Provided records:
==*==

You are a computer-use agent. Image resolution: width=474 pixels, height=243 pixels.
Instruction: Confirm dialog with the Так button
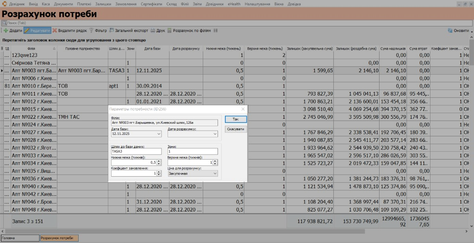point(236,119)
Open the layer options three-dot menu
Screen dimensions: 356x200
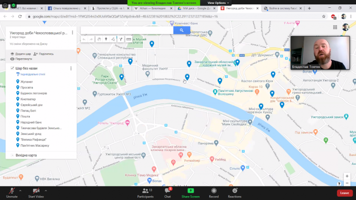point(71,68)
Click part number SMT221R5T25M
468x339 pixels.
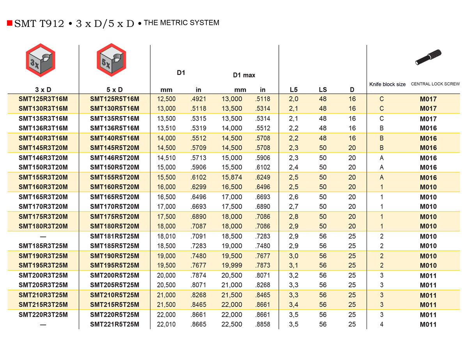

==*==

Problem details:
Copy every line of the entries above in which "pixels" occurs.

Task result:
You are a computer-use agent. Image resolution: width=474 pixels, height=243 pixels.
468x339 pixels.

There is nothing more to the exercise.